Carl Bulfin

Personal information
- Born: 19 August 1973 (age 52) Blenheim, New Zealand
- Batting: Right-handed
- Bowling: Right-arm fast-medium

International information
- National side: New Zealand;
- ODI debut (cap 110): 25 March 1999 v South Africa
- Last ODI: 31 May 1999 v Scotland

Career statistics
| Competition | ODI | FC | LA |
| Matches | 4 | 22 | 53 |
| Runs scored | 9 | 338 | 322 |
| Batting average | 9.00 | 13.00 | 14.63 |
| 100s/50s | 0/0 | 0/0 | 0/1 |
| Top score | 7* | 47 | 59* |
| Balls bowled | 102 | 3,121 | 2,407 |
| Wickets | 0 | 50 | 66 |
| Bowling average | – | 32.52 | 27.51 |
| 5 wickets in innings | – | 3 | 0 |
| 10 wickets in match | – | 1 | 0 |
| Best bowling | – | 5/53 | 3/15 |
| Catches/stumpings | 1/– | 5/– | 10/– |
- Source: Cricinfo, 11 May 2017

= Carl Bulfin =

New Zealand cricketer (born 1973)

Carl Edwin Bulfin (born 19 August 1973) is a former New Zealand cricketer who played in four One Day Internationals in 1999.

Bulfin was selected for the New Zealand cricket team after several explosive performances in the domestic one day and Cricket Max competition. Known for his steam-rolling fast medium deliveries and striking blonde dreadlocks, Bulfin was a revelation and a novelty on the cricket field during the mid/late 1990s and injected some much needed fast bowling excitement into an arena that was saturated with many mediocre medium pacers.

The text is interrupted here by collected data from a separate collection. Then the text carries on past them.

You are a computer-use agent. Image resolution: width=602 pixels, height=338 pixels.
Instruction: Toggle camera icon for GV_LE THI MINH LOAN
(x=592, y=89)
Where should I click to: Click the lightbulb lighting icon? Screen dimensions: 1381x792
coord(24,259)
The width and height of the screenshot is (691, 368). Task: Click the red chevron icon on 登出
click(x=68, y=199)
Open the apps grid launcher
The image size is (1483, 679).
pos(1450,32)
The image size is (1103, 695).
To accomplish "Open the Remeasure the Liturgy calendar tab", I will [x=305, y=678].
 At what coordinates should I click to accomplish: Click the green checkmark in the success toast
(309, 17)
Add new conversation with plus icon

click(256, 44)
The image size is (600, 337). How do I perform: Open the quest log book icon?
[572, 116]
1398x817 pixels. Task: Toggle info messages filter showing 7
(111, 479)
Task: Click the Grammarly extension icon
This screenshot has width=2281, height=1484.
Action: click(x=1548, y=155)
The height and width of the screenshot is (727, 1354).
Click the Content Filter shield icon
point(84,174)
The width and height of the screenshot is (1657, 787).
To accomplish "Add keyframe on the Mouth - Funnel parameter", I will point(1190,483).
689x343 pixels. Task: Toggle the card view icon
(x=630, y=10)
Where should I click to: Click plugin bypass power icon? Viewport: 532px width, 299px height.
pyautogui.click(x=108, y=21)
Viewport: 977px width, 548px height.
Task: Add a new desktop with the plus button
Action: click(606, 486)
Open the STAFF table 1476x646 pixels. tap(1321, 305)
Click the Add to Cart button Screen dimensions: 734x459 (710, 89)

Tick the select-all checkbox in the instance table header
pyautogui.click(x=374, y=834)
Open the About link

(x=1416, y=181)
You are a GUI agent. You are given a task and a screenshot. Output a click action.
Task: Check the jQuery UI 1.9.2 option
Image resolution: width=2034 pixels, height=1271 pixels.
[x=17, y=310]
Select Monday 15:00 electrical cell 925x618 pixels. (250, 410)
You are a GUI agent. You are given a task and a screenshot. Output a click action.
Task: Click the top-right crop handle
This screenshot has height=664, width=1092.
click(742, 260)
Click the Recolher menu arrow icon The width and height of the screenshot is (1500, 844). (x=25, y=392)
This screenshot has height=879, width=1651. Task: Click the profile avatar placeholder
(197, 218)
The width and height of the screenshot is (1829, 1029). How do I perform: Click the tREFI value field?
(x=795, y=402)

He was born in Blenheim and has now retired from the game after injuries forced him away from the sport in 2000. He now works as a house painter and mentors young bowlers in the Blenheim area.

==International career==
Although Bulfin was selected for New Zealand to play against South Africa and then again in the 1999 World Cup pool games, injuries prevented him excelling on the international stage.